I have to say I really don't like the idea of using JavaScript on the client to decrypt the data. That is a huge hole as any script (hacker, GreaseMonkey, IE7Pro, etc.) can access the DOM and get data out of the page.
Also, it is very hard to get around the problem of key stroke loggers. If you throw those into the mix, then your options are limited. At that point you need a security FOB such as RSA (commonly used with corporate VPNs) to generate truly random PINs. That will probably be expensive, and it is a pain, and I have only seen it used with VPNs but I assume it could work with websites as well.
As far as the website, I'd stick with HTTPS and find a way to encrypt/decrypt through the WebServer rather than relying on JavaScript. The SSL traffic isn't very prone to sniffing (very difficult to decrypt), so that allows the encryption and decryption to happen server-side which (IMHO) is more secure.
Look at banking scenarios and other financial institutions for a starting point, and then go from there.

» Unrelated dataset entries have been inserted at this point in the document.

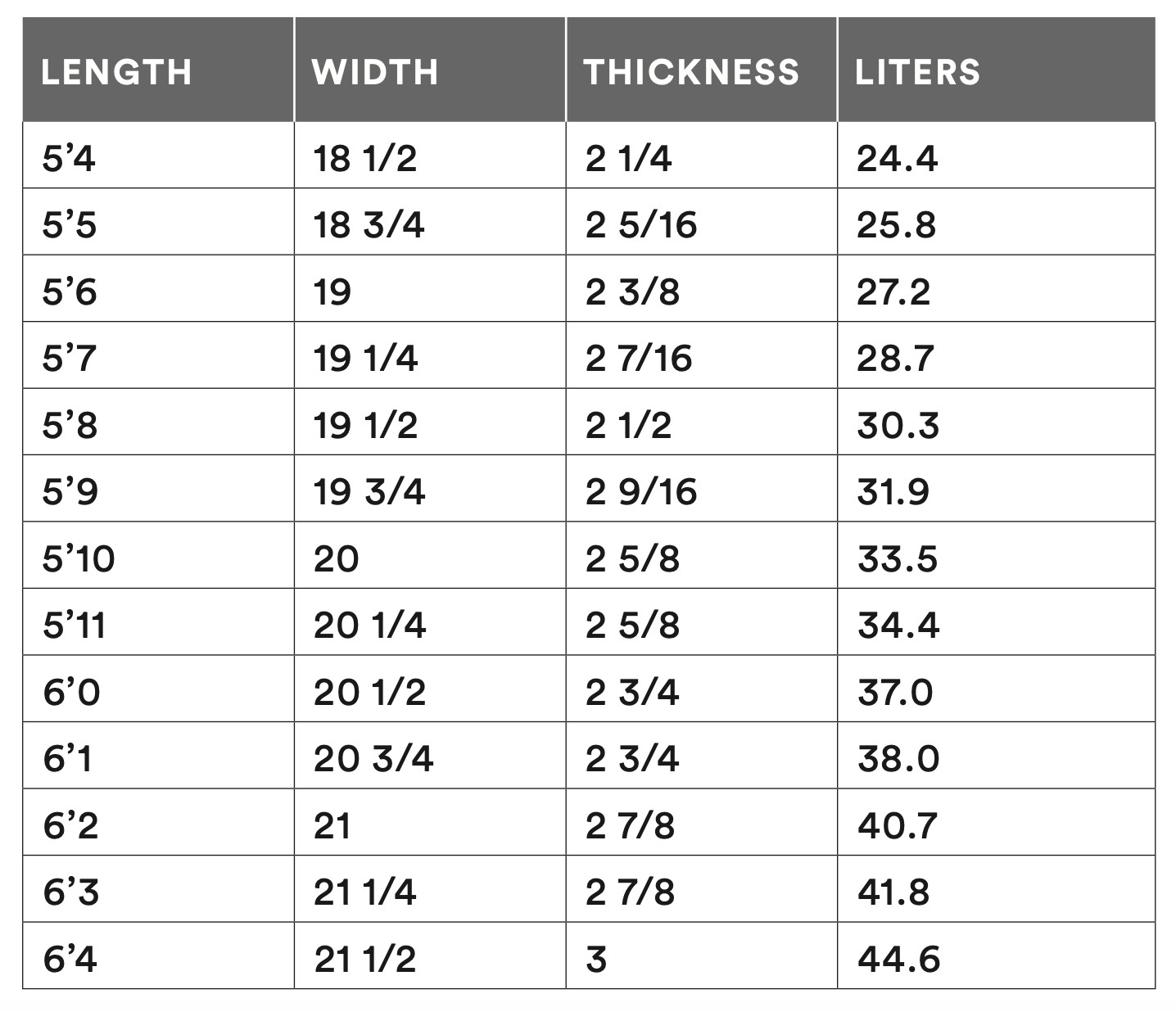Click the THICKNESS column header
This screenshot has width=1176, height=1012.
coord(691,72)
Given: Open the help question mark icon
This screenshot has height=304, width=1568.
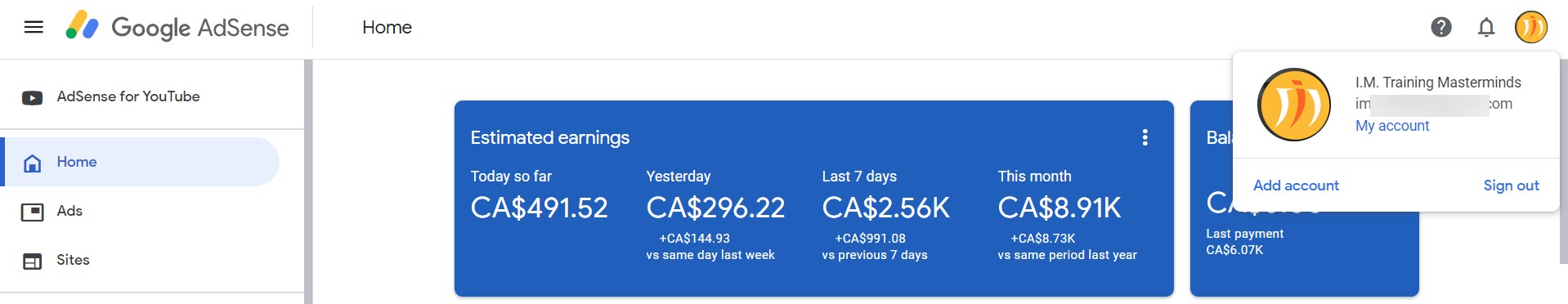Looking at the screenshot, I should click(x=1441, y=27).
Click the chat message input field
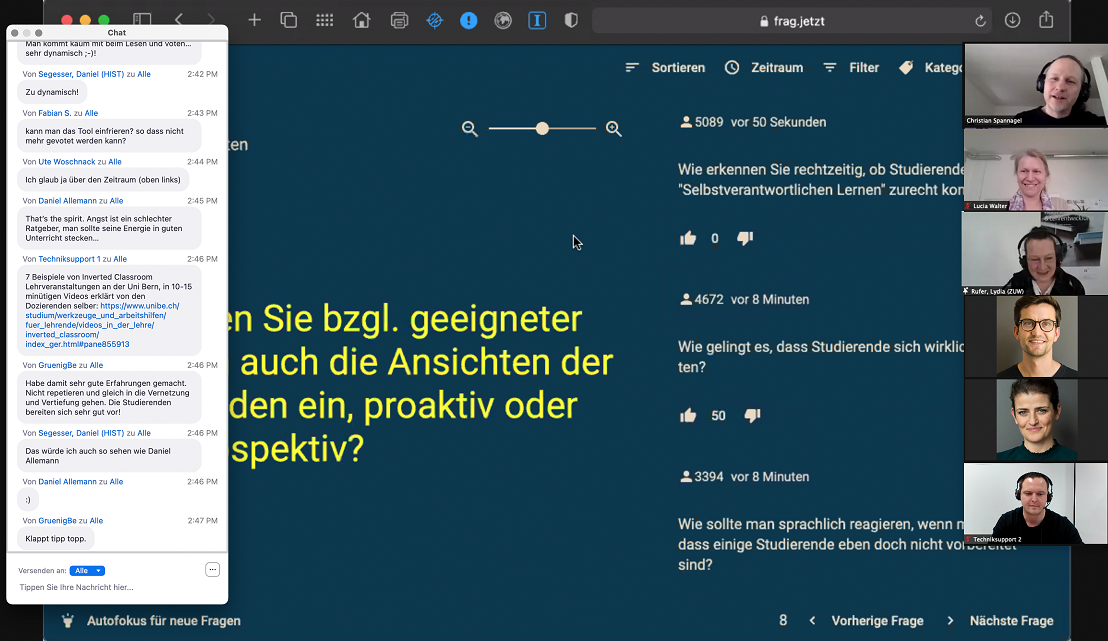This screenshot has width=1108, height=641. (110, 587)
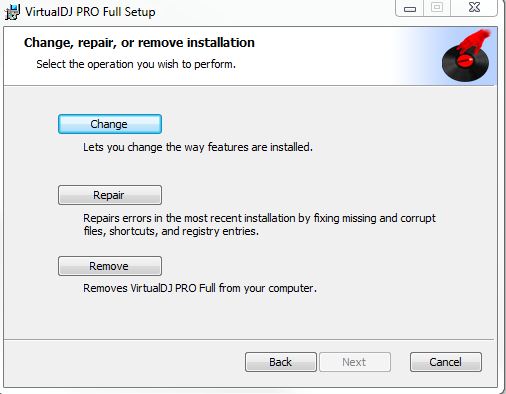Click the "Change, repair, or remove installation" heading
The height and width of the screenshot is (394, 506).
click(139, 43)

Try not to over-complicate if possible.
You can't guarantee against hacking into the data as long as you have access to the server it lives on. So tell the employer they have to host the data somewhere else and grant access to the client's browser via a secure HTTPS connection.
You can design your web page to dynamically load an XML data stream securely, and format it into a web page using an XSLT script on the client.
See http://www.w3schools.com/xsl/xsl_client.asp for examples
That way you produce the code, but you never have access to the data. Only the user has access to their own data.
As for how the employer is going to host the data without granting any IT people access to it, that's their problem. It's a foolish requirement.
I think that I'll just tell them that they either have to trust a couple of us to have access (and not look at it) or they don't get a project.
Thanks for the answers. Feel free to post more thoughts if you have them.
You can never have 100% security, and extra security comes at a cost of speed/price/convenience etc.
Let's suppose you take scenario 3 - one of your programmers can use social engineering to get the password from one of the users. Goodbye security.
There's no point having a high-security iron door as a gate if people can just walk around it. Just implement a decent level of security.
(They want me to store it without being able to see it, ever.)
Hey, the recording industry wants people to be able to listen to their music, but not copy it. Sounds like they should get together sometime!
Their idea won't work for the same reason DRM doesn't work: the trust chain is inherently compromised. Encryption examples often use Alice, Bob, and Charlie where Alice is trying to communicate with Bob without Charlie listening in. With DRM, the trust chain is compromised because Bob and Charlie are the same person. With your situation, Charlie is the guy writing the software that Alice and Bob use to communicate. There's an implied trust, because if you don't trust Charlie then you can't trust Charlie's software, either.
That's the root of the issue: trust. If they can't trust the programmer, the game is over before it starts.
There are lots of options based on what their goal really is, but I am confused by their paranoia, er, intent:
Is this their (and end-user) data that they wish to keep private or end-user data to be kept private from everyone?
Is it just that your (or any contracted) company is suspect?
Are they afraid of over-the-wire snooping?
Are they afraid of DOM access through JavaScript or browser plugins?
Are they planning staged deployment? In that case you work on test/dev server w/o real data but have no access to the production server with the real data, and DNS logging and/or firewall rules inhibit all of your hacks from working undetected.
Ultimately if the data is stored in a DB then the programmer and DB admin can, by working together, get it. Period. A good audit should uncover that, though.
If this is truly a requirement, the only way to guard against this is to hire an outside firm to audit the code prior to releasing the software, and that's going to be very expensive.